**What you are asked to do**
Can you repeat the data below with every "GUI agent" switched to "desktop assistant" and nothing else changed?

((

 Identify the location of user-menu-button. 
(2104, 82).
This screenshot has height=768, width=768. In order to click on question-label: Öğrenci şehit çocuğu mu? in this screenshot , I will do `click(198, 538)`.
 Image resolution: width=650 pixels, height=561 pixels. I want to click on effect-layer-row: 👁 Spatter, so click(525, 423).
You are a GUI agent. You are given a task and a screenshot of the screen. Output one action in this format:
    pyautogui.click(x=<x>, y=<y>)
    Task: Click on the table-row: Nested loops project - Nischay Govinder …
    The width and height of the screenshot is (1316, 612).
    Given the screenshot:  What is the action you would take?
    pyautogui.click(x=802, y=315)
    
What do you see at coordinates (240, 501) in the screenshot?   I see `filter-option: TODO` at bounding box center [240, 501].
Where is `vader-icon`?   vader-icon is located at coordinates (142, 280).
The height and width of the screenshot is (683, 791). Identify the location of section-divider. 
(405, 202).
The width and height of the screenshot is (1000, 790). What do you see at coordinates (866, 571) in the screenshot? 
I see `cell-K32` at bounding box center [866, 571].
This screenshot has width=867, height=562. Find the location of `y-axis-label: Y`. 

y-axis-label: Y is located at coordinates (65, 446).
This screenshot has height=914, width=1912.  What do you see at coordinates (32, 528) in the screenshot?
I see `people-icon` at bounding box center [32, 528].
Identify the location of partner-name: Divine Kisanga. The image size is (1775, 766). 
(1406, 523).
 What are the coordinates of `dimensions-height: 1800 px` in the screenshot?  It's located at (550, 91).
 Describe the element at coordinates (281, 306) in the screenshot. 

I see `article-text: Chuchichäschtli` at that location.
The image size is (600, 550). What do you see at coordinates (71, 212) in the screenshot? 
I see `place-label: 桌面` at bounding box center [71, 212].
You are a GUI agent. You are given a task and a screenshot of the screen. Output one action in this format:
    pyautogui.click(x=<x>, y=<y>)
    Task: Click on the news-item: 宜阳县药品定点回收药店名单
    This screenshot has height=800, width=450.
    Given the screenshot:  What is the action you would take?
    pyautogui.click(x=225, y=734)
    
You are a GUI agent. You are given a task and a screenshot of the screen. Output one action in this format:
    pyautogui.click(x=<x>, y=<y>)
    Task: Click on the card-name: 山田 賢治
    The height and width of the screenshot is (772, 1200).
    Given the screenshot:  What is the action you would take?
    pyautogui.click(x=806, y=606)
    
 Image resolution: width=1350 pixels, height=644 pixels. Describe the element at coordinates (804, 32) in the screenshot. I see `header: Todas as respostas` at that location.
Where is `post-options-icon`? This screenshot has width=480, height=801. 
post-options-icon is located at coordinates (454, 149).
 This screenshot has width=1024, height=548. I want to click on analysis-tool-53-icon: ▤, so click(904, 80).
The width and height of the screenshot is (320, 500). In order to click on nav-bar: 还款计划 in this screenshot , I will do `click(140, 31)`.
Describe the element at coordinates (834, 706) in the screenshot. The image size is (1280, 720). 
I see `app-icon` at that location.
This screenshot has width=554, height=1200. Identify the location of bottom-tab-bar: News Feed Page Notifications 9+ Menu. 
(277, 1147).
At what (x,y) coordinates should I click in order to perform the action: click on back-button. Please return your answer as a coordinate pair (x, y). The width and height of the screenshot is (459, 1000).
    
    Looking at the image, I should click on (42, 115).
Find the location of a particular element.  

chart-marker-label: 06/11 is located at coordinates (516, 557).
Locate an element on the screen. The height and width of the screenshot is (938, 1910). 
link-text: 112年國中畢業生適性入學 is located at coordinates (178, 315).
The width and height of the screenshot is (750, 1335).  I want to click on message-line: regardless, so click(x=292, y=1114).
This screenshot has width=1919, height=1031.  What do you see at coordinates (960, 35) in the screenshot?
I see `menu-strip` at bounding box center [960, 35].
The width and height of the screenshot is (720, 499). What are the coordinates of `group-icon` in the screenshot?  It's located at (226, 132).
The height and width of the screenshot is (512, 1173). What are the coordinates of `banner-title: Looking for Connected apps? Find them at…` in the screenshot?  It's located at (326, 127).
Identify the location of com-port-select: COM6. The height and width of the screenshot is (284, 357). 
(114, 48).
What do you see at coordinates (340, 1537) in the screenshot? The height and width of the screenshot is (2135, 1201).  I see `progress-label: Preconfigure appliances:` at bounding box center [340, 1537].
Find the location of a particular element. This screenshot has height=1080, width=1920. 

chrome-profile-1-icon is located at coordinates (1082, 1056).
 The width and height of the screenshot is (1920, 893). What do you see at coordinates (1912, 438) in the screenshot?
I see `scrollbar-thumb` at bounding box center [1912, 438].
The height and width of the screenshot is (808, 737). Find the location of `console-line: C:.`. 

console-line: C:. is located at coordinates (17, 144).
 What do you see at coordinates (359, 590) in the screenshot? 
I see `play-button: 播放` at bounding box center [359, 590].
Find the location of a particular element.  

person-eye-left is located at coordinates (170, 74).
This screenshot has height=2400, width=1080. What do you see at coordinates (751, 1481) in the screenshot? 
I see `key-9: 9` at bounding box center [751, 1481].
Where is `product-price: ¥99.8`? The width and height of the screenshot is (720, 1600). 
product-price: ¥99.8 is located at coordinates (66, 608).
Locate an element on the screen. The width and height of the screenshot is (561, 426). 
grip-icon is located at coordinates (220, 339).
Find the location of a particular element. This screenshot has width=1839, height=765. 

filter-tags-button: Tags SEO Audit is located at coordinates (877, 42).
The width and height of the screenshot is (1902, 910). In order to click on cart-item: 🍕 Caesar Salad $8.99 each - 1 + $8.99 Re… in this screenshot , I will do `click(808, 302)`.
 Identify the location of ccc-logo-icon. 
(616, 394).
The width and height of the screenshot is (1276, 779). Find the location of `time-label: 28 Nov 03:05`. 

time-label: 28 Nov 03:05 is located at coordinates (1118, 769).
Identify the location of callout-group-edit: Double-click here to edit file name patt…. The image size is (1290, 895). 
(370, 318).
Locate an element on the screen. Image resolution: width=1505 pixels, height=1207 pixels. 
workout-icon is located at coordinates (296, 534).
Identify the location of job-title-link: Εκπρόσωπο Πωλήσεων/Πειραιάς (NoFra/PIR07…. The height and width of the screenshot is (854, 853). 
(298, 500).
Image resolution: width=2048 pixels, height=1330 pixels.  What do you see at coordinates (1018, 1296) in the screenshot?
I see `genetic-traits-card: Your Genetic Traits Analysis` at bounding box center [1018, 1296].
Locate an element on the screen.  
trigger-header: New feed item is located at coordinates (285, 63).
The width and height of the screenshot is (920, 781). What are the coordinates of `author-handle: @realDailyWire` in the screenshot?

))

**Written answer**
 Identify the location of user-menu-button. 
(2104, 82).
This screenshot has height=768, width=768. In order to click on question-label: Öğrenci şehit çocuğu mu? in this screenshot , I will do `click(198, 538)`.
 Image resolution: width=650 pixels, height=561 pixels. I want to click on effect-layer-row: 👁 Spatter, so click(525, 423).
You are a desktop assistant. You are given a task and a screenshot of the screen. Output one action in this format:
    pyautogui.click(x=<x>, y=<y>)
    Task: Click on the table-row: Nested loops project - Nischay Govinder …
    The width and height of the screenshot is (1316, 612).
    Given the screenshot:  What is the action you would take?
    pyautogui.click(x=802, y=315)
    
What do you see at coordinates (240, 501) in the screenshot?   I see `filter-option: TODO` at bounding box center [240, 501].
Where is `vader-icon`?   vader-icon is located at coordinates (142, 280).
The height and width of the screenshot is (683, 791). Identify the location of section-divider. 
(405, 202).
The width and height of the screenshot is (1000, 790). What do you see at coordinates (866, 571) in the screenshot? 
I see `cell-K32` at bounding box center [866, 571].
This screenshot has width=867, height=562. Find the location of `y-axis-label: Y`. 

y-axis-label: Y is located at coordinates (65, 446).
This screenshot has height=914, width=1912.  What do you see at coordinates (32, 528) in the screenshot?
I see `people-icon` at bounding box center [32, 528].
Identify the location of partner-name: Divine Kisanga. The image size is (1775, 766). 
(1406, 523).
 What are the coordinates of `dimensions-height: 1800 px` in the screenshot?  It's located at (550, 91).
 Describe the element at coordinates (281, 306) in the screenshot. 

I see `article-text: Chuchichäschtli` at that location.
The image size is (600, 550). What do you see at coordinates (71, 212) in the screenshot? 
I see `place-label: 桌面` at bounding box center [71, 212].
You are a desktop assistant. You are given a task and a screenshot of the screen. Output one action in this format:
    pyautogui.click(x=<x>, y=<y>)
    Task: Click on the news-item: 宜阳县药品定点回收药店名单
    This screenshot has height=800, width=450.
    Given the screenshot:  What is the action you would take?
    pyautogui.click(x=225, y=734)
    
You are a desktop assistant. You are given a task and a screenshot of the screen. Output one action in this format:
    pyautogui.click(x=<x>, y=<y>)
    Task: Click on the card-name: 山田 賢治
    The height and width of the screenshot is (772, 1200).
    Given the screenshot:  What is the action you would take?
    pyautogui.click(x=806, y=606)
    
 Image resolution: width=1350 pixels, height=644 pixels. Describe the element at coordinates (804, 32) in the screenshot. I see `header: Todas as respostas` at that location.
Where is `post-options-icon`? This screenshot has width=480, height=801. 
post-options-icon is located at coordinates (454, 149).
 This screenshot has width=1024, height=548. I want to click on analysis-tool-53-icon: ▤, so click(904, 80).
The width and height of the screenshot is (320, 500). In order to click on nav-bar: 还款计划 in this screenshot , I will do `click(140, 31)`.
Describe the element at coordinates (834, 706) in the screenshot. The image size is (1280, 720). 
I see `app-icon` at that location.
This screenshot has width=554, height=1200. Identify the location of bottom-tab-bar: News Feed Page Notifications 9+ Menu. 
(277, 1147).
At what (x,y) coordinates should I click in order to perform the action: click on back-button. Please return your answer as a coordinate pair (x, y). The width and height of the screenshot is (459, 1000).
    
    Looking at the image, I should click on (42, 115).
Find the location of a particular element.  

chart-marker-label: 06/11 is located at coordinates (516, 557).
Locate an element on the screen. The height and width of the screenshot is (938, 1910). 
link-text: 112年國中畢業生適性入學 is located at coordinates (178, 315).
The width and height of the screenshot is (750, 1335).  I want to click on message-line: regardless, so click(x=292, y=1114).
This screenshot has width=1919, height=1031.  What do you see at coordinates (960, 35) in the screenshot?
I see `menu-strip` at bounding box center [960, 35].
The width and height of the screenshot is (720, 499). What are the coordinates of `group-icon` in the screenshot?  It's located at (226, 132).
The height and width of the screenshot is (512, 1173). What are the coordinates of `banner-title: Looking for Connected apps? Find them at…` in the screenshot?  It's located at (326, 127).
Identify the location of com-port-select: COM6. The height and width of the screenshot is (284, 357). 
(114, 48).
What do you see at coordinates (340, 1537) in the screenshot? The height and width of the screenshot is (2135, 1201).  I see `progress-label: Preconfigure appliances:` at bounding box center [340, 1537].
Find the location of a particular element. This screenshot has height=1080, width=1920. 

chrome-profile-1-icon is located at coordinates (1082, 1056).
 The width and height of the screenshot is (1920, 893). What do you see at coordinates (1912, 438) in the screenshot?
I see `scrollbar-thumb` at bounding box center [1912, 438].
The height and width of the screenshot is (808, 737). Find the location of `console-line: C:.`. 

console-line: C:. is located at coordinates (17, 144).
 What do you see at coordinates (359, 590) in the screenshot? 
I see `play-button: 播放` at bounding box center [359, 590].
Find the location of a particular element.  

person-eye-left is located at coordinates (170, 74).
This screenshot has height=2400, width=1080. What do you see at coordinates (751, 1481) in the screenshot? 
I see `key-9: 9` at bounding box center [751, 1481].
Where is `product-price: ¥99.8`? The width and height of the screenshot is (720, 1600). 
product-price: ¥99.8 is located at coordinates (66, 608).
Locate an element on the screen. The width and height of the screenshot is (561, 426). 
grip-icon is located at coordinates (220, 339).
Find the location of a particular element. This screenshot has width=1839, height=765. 

filter-tags-button: Tags SEO Audit is located at coordinates (877, 42).
The width and height of the screenshot is (1902, 910). In order to click on cart-item: 🍕 Caesar Salad $8.99 each - 1 + $8.99 Re… in this screenshot , I will do `click(808, 302)`.
 Identify the location of ccc-logo-icon. 
(616, 394).
The width and height of the screenshot is (1276, 779). Find the location of `time-label: 28 Nov 03:05`. 

time-label: 28 Nov 03:05 is located at coordinates (1118, 769).
Identify the location of callout-group-edit: Double-click here to edit file name patt…. The image size is (1290, 895). 
(370, 318).
Locate an element on the screen. Image resolution: width=1505 pixels, height=1207 pixels. 
workout-icon is located at coordinates (296, 534).
Identify the location of job-title-link: Εκπρόσωπο Πωλήσεων/Πειραιάς (NoFra/PIR07…. The height and width of the screenshot is (854, 853). 
(298, 500).
Image resolution: width=2048 pixels, height=1330 pixels.  What do you see at coordinates (1018, 1296) in the screenshot?
I see `genetic-traits-card: Your Genetic Traits Analysis` at bounding box center [1018, 1296].
Locate an element on the screen.  
trigger-header: New feed item is located at coordinates (285, 63).
The width and height of the screenshot is (920, 781). What are the coordinates of `author-handle: @realDailyWire` in the screenshot?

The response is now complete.